Six weeks ago, I arrived in Lima, Peru, innocently thinking that my cultural heritage had prepared me for what was to come. This trip marked my return to Latin America after more than a decade after I immigrated from Venezuela. Initially, the mere fact of speaking Spanish regularly made me feel at home, but it also felt unfamiliar. This experience reflected my outlook on my work.

The Inter-American Human Rights System: My First Lesson

When I received my mandate, I realized that, unlike everyone else on my team, I had never studied the Inter-American Human Rights System in school. Fresh off my first year of law school, my knowledge of international public law was extremely limited, if not non-existent. I felt ashamed of not having the capacity to complete my tasks right away, almost like a burden. However, I also knew my work would be inaccurate without that base knowledge. My first challenge was to admit it to my supervisor and being okay with being lost. Thankfully, my supervisor helped me by lending me books and resources to familiarize myself with the system. During these two weeks, I accommodated myself to this new legal system and thanked myself for being humble on that first day. With a good base of the system, I embarked on my biggest project during my stay: compiling and analyzing decisions from the Comision Interamericana de Derechos Humanos (CIDH) about countries that still need to ratify the Convention Americana Sobre los Derechos Humanos.

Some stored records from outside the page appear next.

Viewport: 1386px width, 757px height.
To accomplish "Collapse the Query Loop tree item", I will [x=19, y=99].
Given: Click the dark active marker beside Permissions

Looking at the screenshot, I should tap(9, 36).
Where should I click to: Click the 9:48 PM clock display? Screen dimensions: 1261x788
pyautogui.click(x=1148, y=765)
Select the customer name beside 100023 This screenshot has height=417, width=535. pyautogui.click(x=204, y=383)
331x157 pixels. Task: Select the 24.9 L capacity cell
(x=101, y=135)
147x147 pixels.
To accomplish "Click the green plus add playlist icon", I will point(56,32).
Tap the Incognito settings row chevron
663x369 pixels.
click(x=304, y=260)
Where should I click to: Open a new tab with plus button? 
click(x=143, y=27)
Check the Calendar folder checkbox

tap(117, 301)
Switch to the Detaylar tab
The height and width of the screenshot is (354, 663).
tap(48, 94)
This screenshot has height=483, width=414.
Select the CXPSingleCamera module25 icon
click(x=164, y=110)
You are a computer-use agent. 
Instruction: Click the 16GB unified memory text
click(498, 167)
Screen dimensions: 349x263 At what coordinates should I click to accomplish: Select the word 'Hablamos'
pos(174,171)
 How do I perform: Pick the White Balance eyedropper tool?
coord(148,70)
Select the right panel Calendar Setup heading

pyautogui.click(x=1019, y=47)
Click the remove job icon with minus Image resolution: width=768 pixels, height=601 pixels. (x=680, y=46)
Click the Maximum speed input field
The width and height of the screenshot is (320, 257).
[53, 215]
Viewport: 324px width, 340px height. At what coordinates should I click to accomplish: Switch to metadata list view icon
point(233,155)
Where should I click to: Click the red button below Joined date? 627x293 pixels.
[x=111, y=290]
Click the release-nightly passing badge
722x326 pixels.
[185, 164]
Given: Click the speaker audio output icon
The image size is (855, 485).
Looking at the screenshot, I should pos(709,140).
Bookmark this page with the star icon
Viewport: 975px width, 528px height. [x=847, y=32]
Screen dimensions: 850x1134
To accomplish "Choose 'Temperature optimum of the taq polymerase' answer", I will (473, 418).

Fostering Sensibility: My Second Lesson

I had to read and systemize about 600 pages of reports describing horrifying human rights violations. While I had read graphic cases during my first year, I had no experience in processing such a massive amount of pain. I had to determine whether I should detach myself or use my empathy as motivation while reading about these traumatic experiences. This is a question that I often heard about at school and had conflicting answers. I realized I fall on the positive side of the spectrum because I did not want to reduce people’s hardships to numbers or trends. Instead, I wanted to give each case the respect it deserved. Thus, I embarked on this journey with empathy, as such work requires dignity for victims, which involves a deep understanding and connection to their accounts of traumatic situations. While I may never fully understand how it feels, I can empathize and turn that horror into determination. In the six weeks that I have been immersed in the world of Human Rights, I have realized that victims often feel isolated and ignored. The requirement by CIDH that a petition exhaust all internal legal resources means that their own country has systematically ignored these people. Although my work might not directly affect them, I feel that regarding their cases with respect and investing time is the least I can do to undo that systemic ignorance.

For my next lessons

Consequently, the most important lesson I have learned during the first half of my internship is not necessarily about improving my legal writing or analytical skills, but about approaching my tasks with humility. This lesson is not something I could find in a TL session, but rather through facing the unknown. Although I highlighted the advantages of accepting one’s limits, it felt terrifying. However, fear is a normal response to vulnerability. Therefore, over these six weeks, I learned not to let it consume me but to drive me to face my limits and learn.